Data extract: Begin

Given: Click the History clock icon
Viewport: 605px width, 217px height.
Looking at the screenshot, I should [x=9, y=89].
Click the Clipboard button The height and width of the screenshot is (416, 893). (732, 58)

Data extract: End
Data extract: Begin

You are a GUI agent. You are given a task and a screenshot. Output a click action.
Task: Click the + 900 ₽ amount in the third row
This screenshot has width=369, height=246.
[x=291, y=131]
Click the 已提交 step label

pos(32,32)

Data extract: End
Data extract: Begin

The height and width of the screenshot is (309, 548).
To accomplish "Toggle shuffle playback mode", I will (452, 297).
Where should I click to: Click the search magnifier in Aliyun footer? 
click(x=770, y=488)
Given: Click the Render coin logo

Data extract: End

◆ What is needed ◆
Please reproduce the lines from the line with "Given: Click the History clock icon" to the line with "Click the Clipboard", both ends included, exactly as they appear above.

◆ Output ◆
Given: Click the History clock icon
Viewport: 605px width, 217px height.
Looking at the screenshot, I should [x=9, y=89].
Click the Clipboard button The height and width of the screenshot is (416, 893). (732, 58)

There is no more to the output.